Within the predictable bounds of Thee Oh Sees’ style over the years, Carrion Crawler couldn’t be more distinct from its predecessor. Where Castlemania soundtracked Dwyer cleaning out the garage to fuel a tripped-out Saturday morning adventure, Carrion Crawler is almost entirely stripped of sounds and dynamics that could be considered extraneous or personally experimental, the ramshackle stomp of old taking center stage and paring down to an aerodynamic state simply through the friction of constant acceleration. The band’s deserved confidence in plumbing typical garage ground has always been sidled by a playfulness, even wackiness, but Carrion Crawler is invested wholly in the business of bombast. These songs win out not through their charming surprises, but through an uncompromising gracility which allows them to propel their unified weight in a sort of hitherto unrivaled ferocity.
Honestly, Carrion Crawler is one of those rock records that almost doesn’t need song titles, each cut serving the same central purpose and character with such a hypnotized dedication so as to make overt experimentation simply a distraction from an avalanche of good fun. It may be the kind of sum-of-the-parts affair one loves to get buried under, and not the kind to go picking through lest one runs the risk of isolating something that seems insignificant when compared to the album in full. Carrion Crawler/The Dream is ultimately a strong addition to an accomplished catalog, plus Thee Oh Sees’ most stylistically focused recording yet.
There’s a particular ingredient in the record’s rollicking second track, “Contraption/Soul Desert,” that I just knew mirrored a similar moment in some distantly related song…which after some hours of wracking I realized was the same vacuum cleaner dissonance employed in the Raveonettes’ “Attack of the Ghost Riders.” The funny thing, and the best example of how Dwyer makes particularly idiosyncratic use of cliché, is that where the Raveonettes’ Sune Rose Wagner employs harsh chords to inject a sense of dirt and danger to his hermetic, high-gloss take on the garage sound, Dwyer uses an almost identical sound to offer melodic relief from the sandblasting dust cloud of his song’s demolition derby. They say that one man’s trash is another man’s treasure.

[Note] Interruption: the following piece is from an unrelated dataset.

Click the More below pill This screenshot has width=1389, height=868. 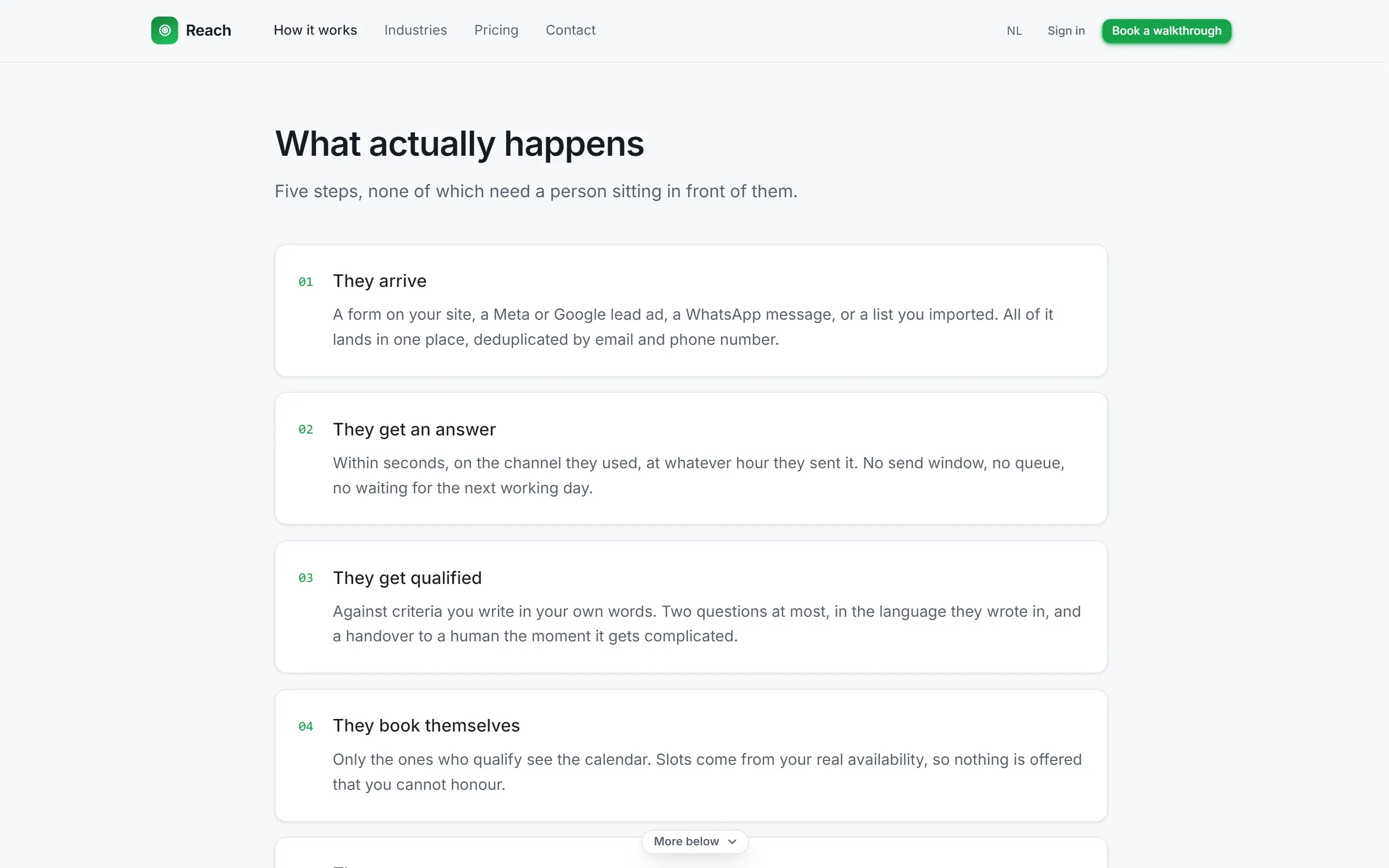694,841
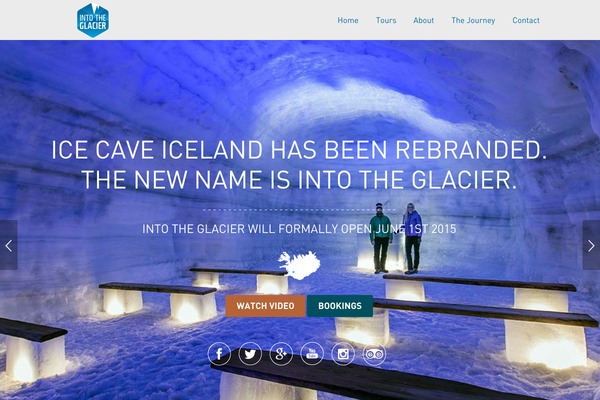The image size is (600, 400).
Task: Open the TripAdvisor owl icon
Action: coord(374,354)
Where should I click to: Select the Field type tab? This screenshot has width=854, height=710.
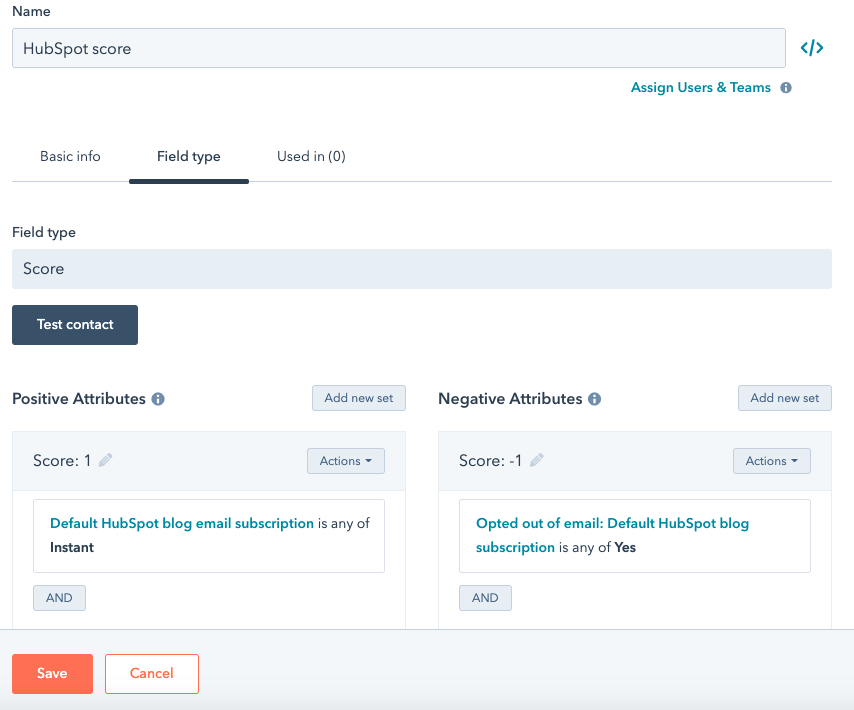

In the end, I’m embarrassed for assuming that Dwyer was making silent plans to go it alone again; the West Coast garage rock sound for which Thee Oh Sees have become the poster children is one that was borne of the nascent era in which rock and roll ensembles were standardizing themselves into a knowable form, and Dwyer of all people must know what strength that context lends his songs. What’s probably most valuable, though, in Dwyer simply sticking to one facet of his prowess, is that it leaves plenty for new listeners to discover in Thee Oh Sees’ unique, genre-definitive-and-beyond library. My immediate advice is to grab a skeleton mask and a blood poncho, take Carrion Crawler/The Dream as a well-crafted doorway into Thee Oh Sees’ lovely DIY funhouse, and leave your rock ‘n’ roll expectations at the giant lips-shaped entrance.